Extracted material –

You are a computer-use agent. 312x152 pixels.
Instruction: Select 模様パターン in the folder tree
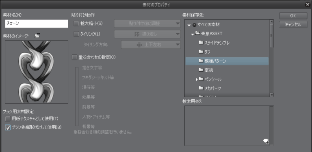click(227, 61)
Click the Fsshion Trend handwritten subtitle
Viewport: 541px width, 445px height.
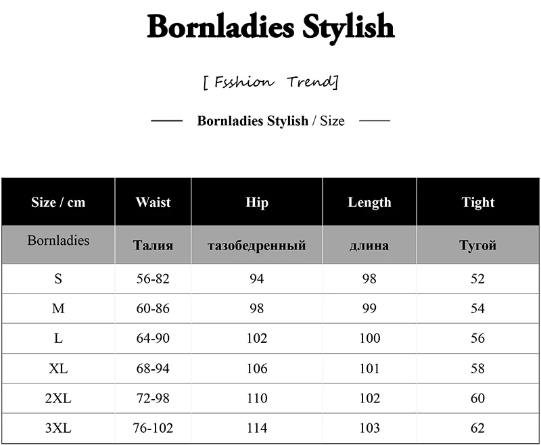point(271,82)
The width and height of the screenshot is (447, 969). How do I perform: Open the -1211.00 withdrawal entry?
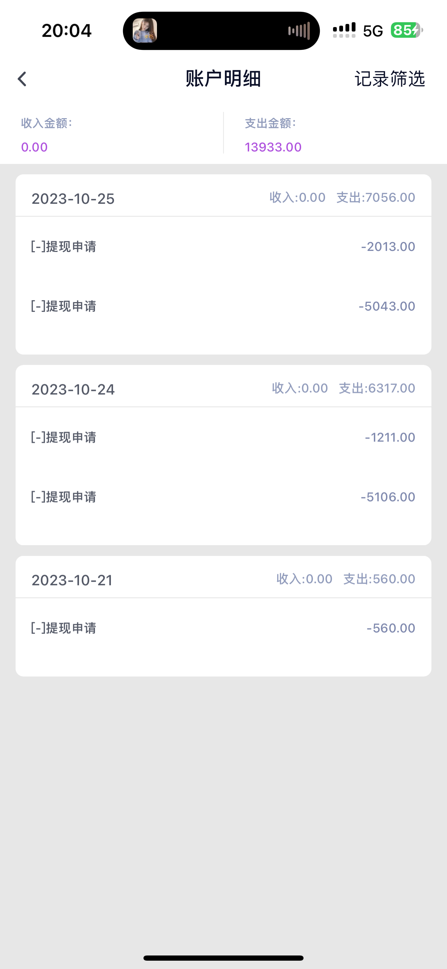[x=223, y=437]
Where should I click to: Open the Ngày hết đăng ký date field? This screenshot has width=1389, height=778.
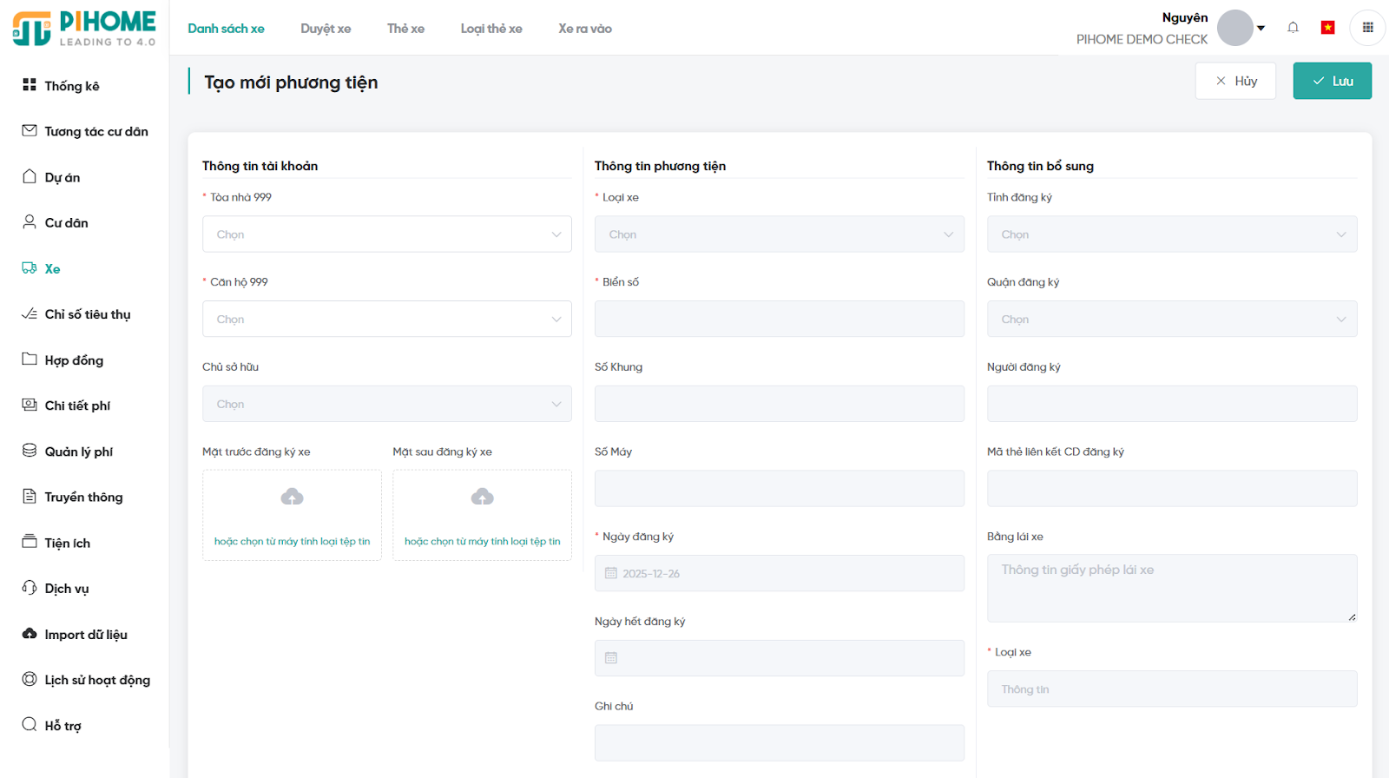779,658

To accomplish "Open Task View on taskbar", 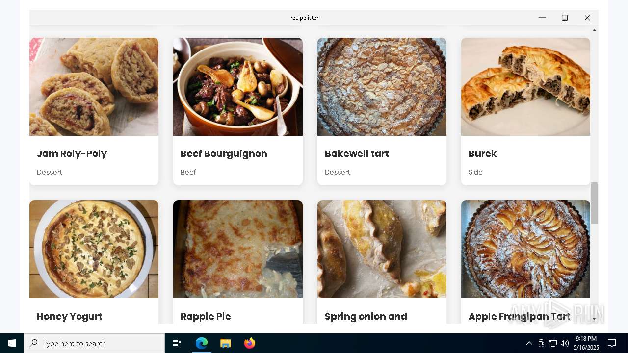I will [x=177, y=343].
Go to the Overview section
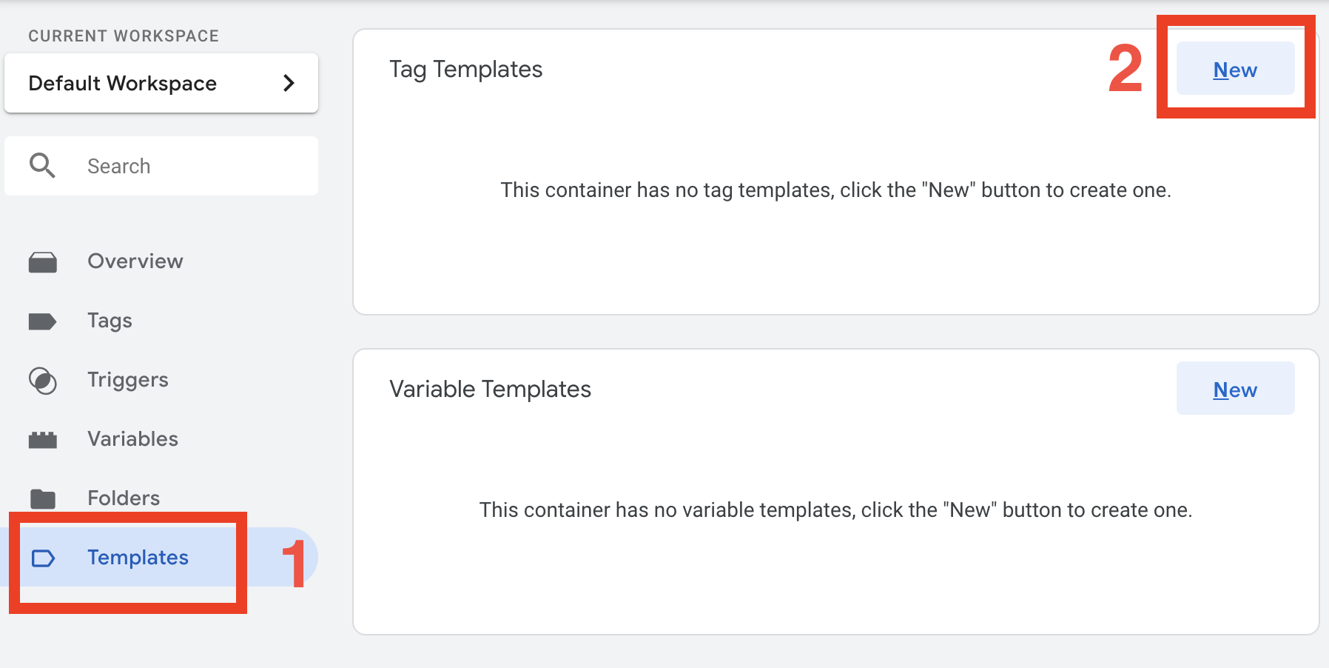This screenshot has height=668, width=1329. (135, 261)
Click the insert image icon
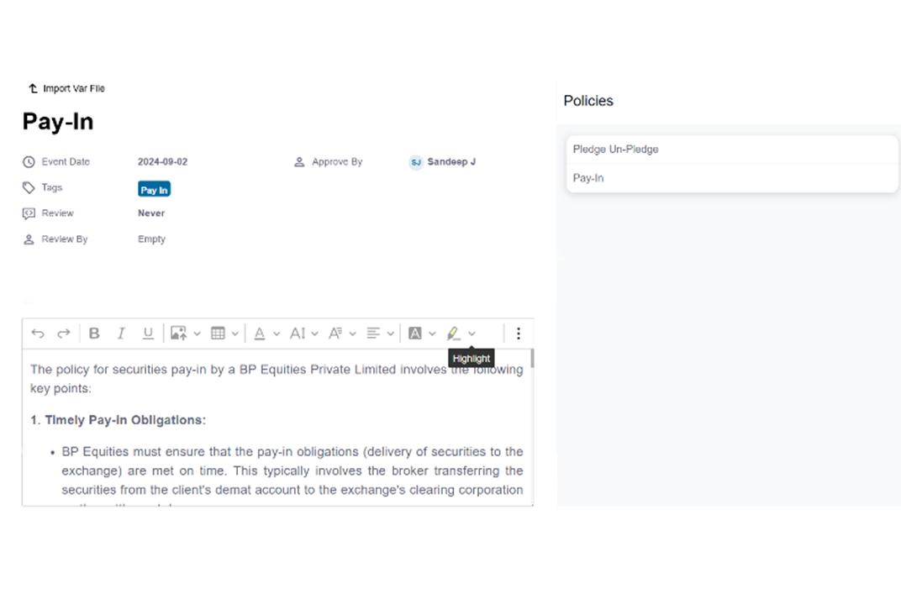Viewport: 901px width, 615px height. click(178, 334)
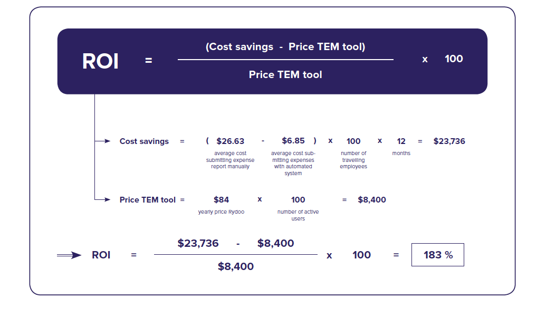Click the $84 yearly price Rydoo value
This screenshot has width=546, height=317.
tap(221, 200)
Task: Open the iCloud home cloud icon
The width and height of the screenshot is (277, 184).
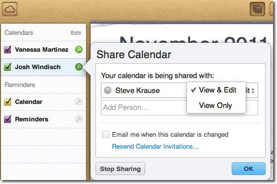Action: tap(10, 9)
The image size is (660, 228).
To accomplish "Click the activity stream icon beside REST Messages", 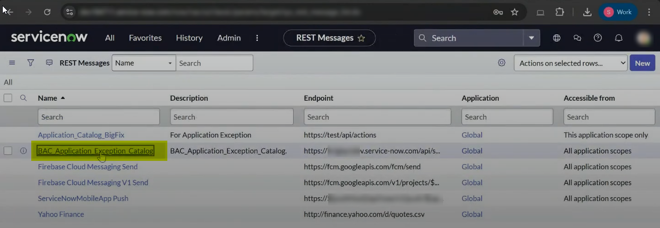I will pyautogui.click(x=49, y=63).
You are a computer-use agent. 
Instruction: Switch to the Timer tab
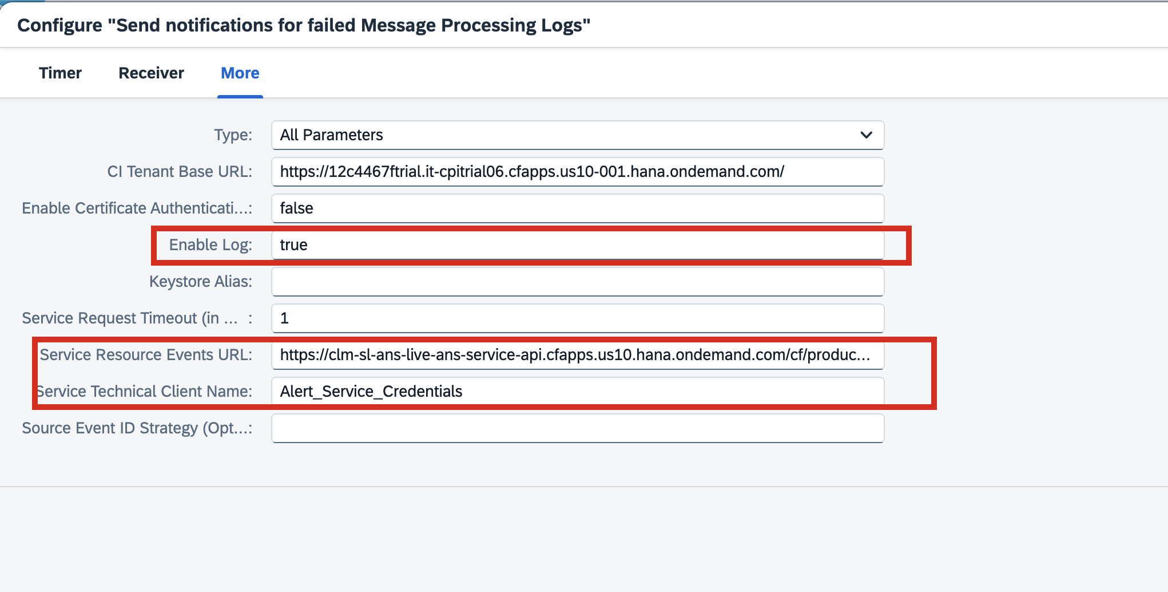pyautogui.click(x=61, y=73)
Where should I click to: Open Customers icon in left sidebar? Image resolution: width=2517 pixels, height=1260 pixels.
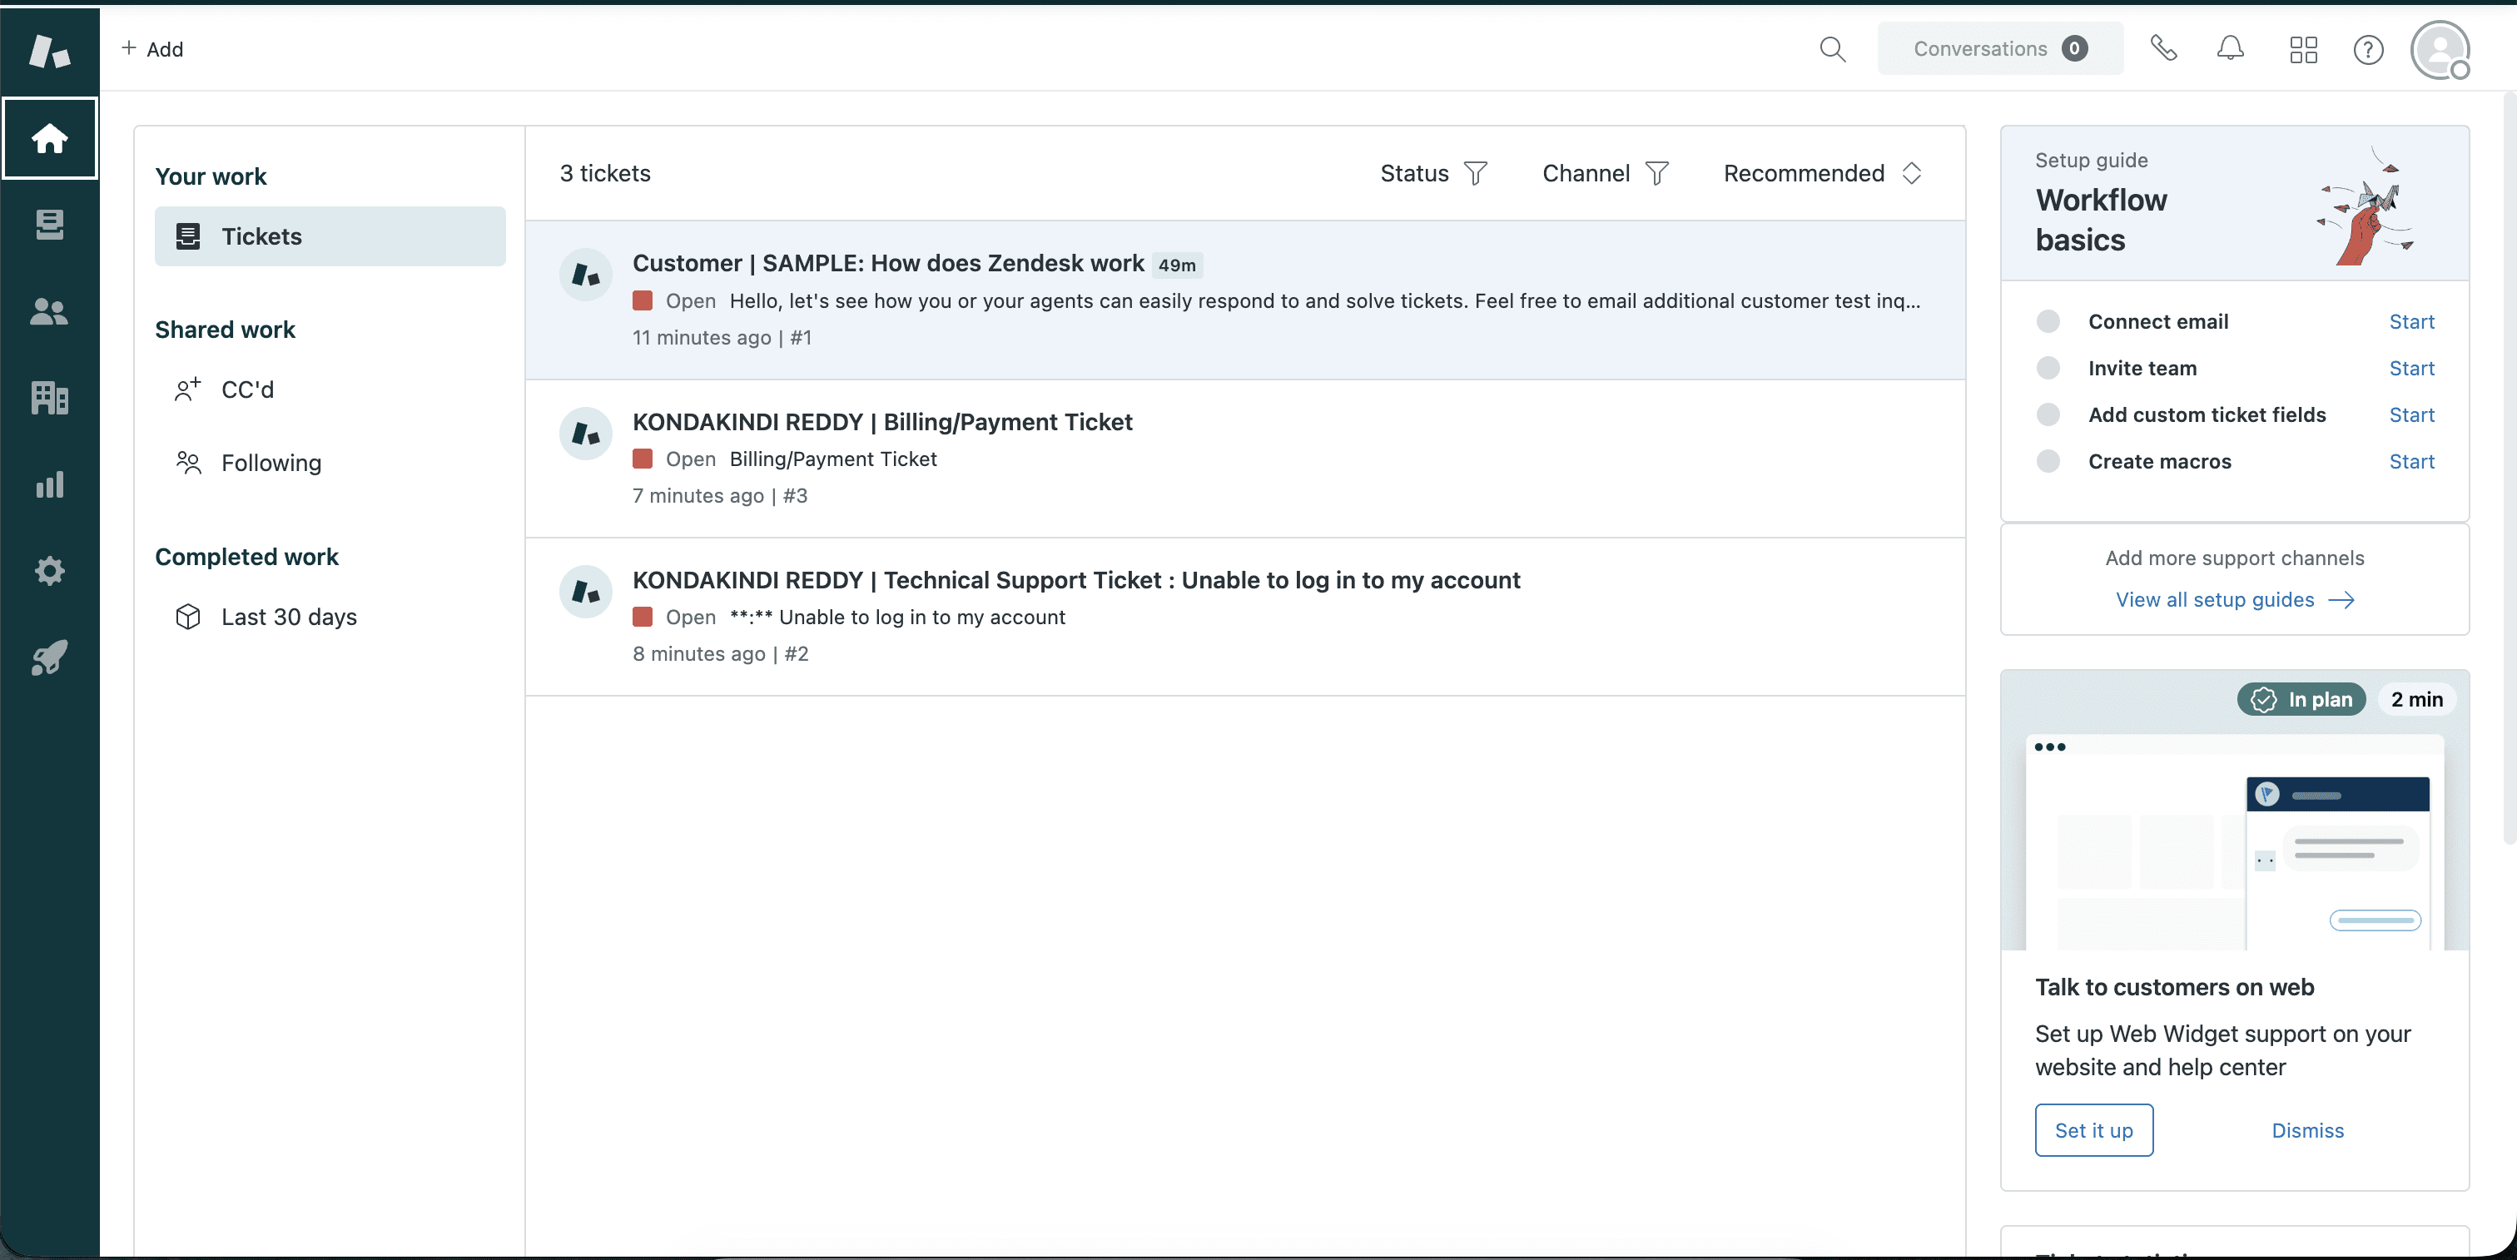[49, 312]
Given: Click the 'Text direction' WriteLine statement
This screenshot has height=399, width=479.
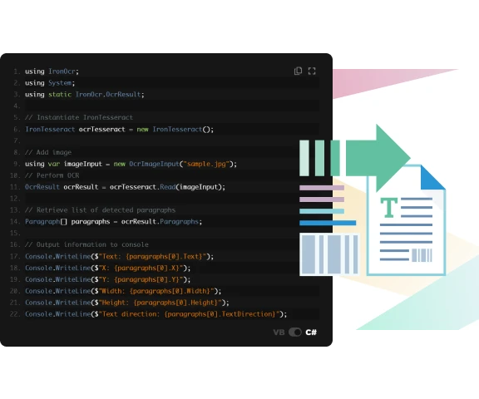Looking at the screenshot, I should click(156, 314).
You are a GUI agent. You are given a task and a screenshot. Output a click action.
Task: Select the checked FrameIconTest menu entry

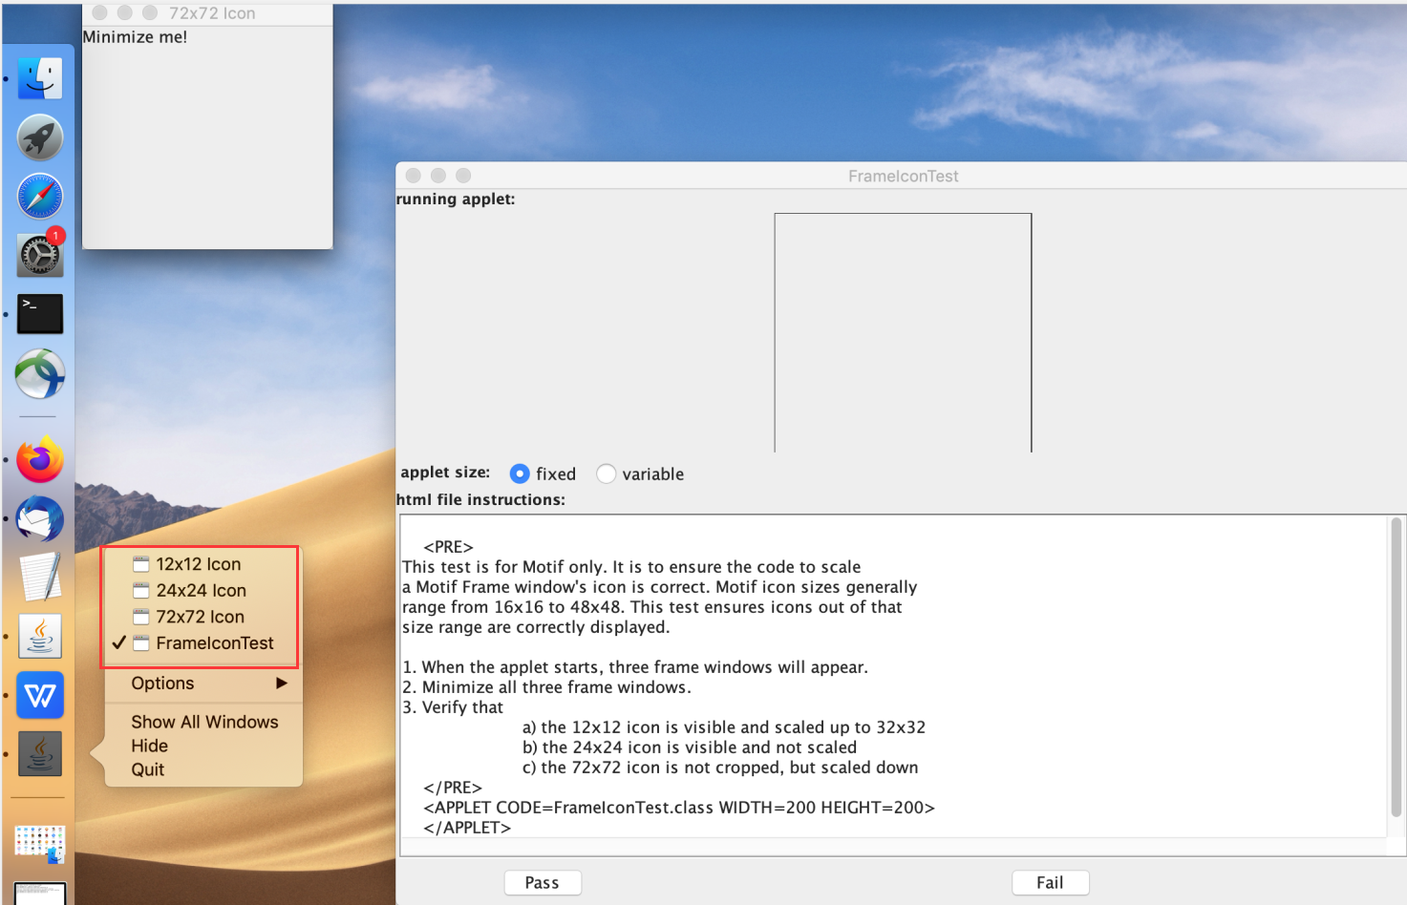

What you have to do –
Convert the items from the start through the line containing "[x=223, y=437]" into a JSON list of strings, one string per line, skipping blank lines and leaving the pictures out.

Solution for this task –
[
  "You are a computer-use agent. 312x152 pixels.",
  "Instruction: Select 模様パターン in the folder tree",
  "click(227, 61)",
  "Click the Fsshion Trend handwritten subtitle",
  "Viewport: 541px width, 445px height.",
  "point(271,82)",
  "The width and height of the screenshot is (447, 969). How do I perform: Open the -1211.00 withdrawal entry?",
  "[x=223, y=437]"
]